INFORMATION PROVIDED —
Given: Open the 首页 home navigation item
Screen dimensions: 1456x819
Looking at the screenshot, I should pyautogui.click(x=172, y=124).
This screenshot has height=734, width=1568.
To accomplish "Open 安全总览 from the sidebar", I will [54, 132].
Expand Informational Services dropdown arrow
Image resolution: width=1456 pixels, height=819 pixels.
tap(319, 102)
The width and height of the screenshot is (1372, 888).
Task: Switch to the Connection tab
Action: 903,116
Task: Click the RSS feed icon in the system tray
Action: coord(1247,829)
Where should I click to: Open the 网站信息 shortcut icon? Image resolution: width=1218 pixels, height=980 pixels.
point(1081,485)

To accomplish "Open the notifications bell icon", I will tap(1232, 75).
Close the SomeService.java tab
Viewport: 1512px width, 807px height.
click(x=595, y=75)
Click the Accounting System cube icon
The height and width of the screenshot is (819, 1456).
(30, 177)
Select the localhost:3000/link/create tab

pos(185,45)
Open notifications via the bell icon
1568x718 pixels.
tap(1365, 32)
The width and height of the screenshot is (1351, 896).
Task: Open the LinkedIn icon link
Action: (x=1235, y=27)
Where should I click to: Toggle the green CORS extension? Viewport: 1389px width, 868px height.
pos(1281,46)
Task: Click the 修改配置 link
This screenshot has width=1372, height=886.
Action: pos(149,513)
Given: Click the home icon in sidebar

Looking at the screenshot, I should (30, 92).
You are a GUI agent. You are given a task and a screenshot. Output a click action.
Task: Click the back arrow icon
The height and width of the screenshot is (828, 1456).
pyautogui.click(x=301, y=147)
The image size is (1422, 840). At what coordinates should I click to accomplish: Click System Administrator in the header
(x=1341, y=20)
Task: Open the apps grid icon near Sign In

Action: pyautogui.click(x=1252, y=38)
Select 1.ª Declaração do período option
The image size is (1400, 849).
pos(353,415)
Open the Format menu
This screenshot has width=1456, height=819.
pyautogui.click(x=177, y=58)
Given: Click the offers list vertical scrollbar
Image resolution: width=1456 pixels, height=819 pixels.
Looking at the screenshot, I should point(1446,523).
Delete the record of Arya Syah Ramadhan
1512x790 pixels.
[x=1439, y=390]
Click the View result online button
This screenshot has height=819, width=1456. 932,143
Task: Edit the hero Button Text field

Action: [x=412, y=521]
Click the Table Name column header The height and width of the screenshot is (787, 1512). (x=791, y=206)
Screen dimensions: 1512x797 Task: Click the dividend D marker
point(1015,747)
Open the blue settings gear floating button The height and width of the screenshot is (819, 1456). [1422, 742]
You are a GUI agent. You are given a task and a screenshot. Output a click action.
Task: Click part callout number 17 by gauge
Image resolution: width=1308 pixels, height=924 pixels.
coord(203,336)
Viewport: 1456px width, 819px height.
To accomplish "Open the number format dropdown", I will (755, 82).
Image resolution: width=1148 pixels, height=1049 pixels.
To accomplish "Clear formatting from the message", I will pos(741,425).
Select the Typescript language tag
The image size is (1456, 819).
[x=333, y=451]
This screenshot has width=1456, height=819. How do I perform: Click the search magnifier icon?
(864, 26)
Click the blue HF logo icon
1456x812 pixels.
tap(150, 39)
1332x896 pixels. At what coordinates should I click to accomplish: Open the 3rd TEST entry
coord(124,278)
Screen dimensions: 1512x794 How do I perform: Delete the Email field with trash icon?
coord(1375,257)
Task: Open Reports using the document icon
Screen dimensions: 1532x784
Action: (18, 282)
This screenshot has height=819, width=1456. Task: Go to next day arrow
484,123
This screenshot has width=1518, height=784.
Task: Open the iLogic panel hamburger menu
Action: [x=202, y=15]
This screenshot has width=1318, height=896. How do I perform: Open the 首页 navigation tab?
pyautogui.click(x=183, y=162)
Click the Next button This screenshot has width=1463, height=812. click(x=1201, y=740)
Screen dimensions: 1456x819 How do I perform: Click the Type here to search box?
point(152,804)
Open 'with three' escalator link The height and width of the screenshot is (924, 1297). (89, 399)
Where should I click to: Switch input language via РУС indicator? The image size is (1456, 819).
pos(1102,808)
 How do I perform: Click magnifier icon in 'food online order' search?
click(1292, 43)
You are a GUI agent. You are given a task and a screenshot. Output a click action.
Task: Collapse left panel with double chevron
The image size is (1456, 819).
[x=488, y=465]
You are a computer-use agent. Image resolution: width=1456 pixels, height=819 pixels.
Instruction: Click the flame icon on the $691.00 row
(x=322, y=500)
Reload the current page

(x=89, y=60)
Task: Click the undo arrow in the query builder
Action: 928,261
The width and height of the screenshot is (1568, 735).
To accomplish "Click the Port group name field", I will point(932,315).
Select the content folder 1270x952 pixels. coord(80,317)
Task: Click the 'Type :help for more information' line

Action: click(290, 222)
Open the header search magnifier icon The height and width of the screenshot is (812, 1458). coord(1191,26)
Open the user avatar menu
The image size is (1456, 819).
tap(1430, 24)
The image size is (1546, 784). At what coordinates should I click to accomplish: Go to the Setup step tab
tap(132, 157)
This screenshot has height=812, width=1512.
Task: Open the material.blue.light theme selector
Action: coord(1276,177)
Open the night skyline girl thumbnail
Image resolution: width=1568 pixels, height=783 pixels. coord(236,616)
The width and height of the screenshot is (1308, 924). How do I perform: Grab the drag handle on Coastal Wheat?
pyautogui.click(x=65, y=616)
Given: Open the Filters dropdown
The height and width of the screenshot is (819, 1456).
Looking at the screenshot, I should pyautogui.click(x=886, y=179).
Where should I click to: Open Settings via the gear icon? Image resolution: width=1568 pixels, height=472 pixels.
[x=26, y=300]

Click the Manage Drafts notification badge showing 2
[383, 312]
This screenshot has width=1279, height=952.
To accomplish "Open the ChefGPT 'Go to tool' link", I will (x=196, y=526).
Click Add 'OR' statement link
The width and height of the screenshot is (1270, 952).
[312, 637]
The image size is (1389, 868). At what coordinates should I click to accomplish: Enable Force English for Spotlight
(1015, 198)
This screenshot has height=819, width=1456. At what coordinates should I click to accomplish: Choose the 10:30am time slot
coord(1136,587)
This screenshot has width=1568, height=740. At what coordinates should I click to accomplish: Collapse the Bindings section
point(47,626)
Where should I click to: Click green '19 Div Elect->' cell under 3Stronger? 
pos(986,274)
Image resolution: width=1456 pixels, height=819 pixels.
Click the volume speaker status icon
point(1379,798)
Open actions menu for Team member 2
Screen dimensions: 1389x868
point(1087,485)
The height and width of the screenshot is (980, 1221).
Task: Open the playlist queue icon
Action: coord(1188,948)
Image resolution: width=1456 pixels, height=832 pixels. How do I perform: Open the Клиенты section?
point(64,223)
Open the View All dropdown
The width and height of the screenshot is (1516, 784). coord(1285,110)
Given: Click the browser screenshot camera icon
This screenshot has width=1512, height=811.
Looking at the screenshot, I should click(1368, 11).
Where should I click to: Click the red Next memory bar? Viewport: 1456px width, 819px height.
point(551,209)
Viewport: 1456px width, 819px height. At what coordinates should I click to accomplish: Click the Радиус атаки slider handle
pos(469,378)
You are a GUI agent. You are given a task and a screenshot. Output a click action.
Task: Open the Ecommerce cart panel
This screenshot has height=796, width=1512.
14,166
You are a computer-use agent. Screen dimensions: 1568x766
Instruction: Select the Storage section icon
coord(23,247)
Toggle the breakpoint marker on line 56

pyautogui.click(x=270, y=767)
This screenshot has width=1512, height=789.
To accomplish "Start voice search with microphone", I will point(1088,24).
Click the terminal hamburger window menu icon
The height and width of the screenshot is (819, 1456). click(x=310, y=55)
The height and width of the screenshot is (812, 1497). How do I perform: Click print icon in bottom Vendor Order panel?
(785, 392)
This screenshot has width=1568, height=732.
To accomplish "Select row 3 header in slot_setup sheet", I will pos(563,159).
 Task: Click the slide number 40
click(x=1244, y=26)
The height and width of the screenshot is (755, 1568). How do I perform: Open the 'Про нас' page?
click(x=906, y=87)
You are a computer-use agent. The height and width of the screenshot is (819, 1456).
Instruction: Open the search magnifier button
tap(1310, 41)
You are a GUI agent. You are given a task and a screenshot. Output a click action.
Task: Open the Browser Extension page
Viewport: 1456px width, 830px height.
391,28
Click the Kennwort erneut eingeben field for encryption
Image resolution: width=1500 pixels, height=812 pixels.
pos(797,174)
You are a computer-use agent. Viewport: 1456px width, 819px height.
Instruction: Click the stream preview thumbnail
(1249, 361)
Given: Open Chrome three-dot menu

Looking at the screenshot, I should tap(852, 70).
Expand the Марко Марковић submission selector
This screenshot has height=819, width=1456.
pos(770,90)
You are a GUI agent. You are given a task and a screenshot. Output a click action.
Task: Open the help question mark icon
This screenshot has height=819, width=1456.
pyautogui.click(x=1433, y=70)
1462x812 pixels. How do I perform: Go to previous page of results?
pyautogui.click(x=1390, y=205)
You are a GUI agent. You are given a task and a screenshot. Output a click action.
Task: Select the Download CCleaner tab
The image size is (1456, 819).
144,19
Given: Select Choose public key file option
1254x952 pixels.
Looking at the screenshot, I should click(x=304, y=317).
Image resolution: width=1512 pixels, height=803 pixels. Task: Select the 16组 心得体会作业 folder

EXERCISE DETAILS — Up to and including the line with "This screenshot has height=734, width=1568.", print every line of the material above, starting from its first line, exactly.

RESPONSE AREA —
Given: Open the 首页 home navigation item
Screen dimensions: 1456x819
Looking at the screenshot, I should pyautogui.click(x=172, y=124).
This screenshot has height=734, width=1568.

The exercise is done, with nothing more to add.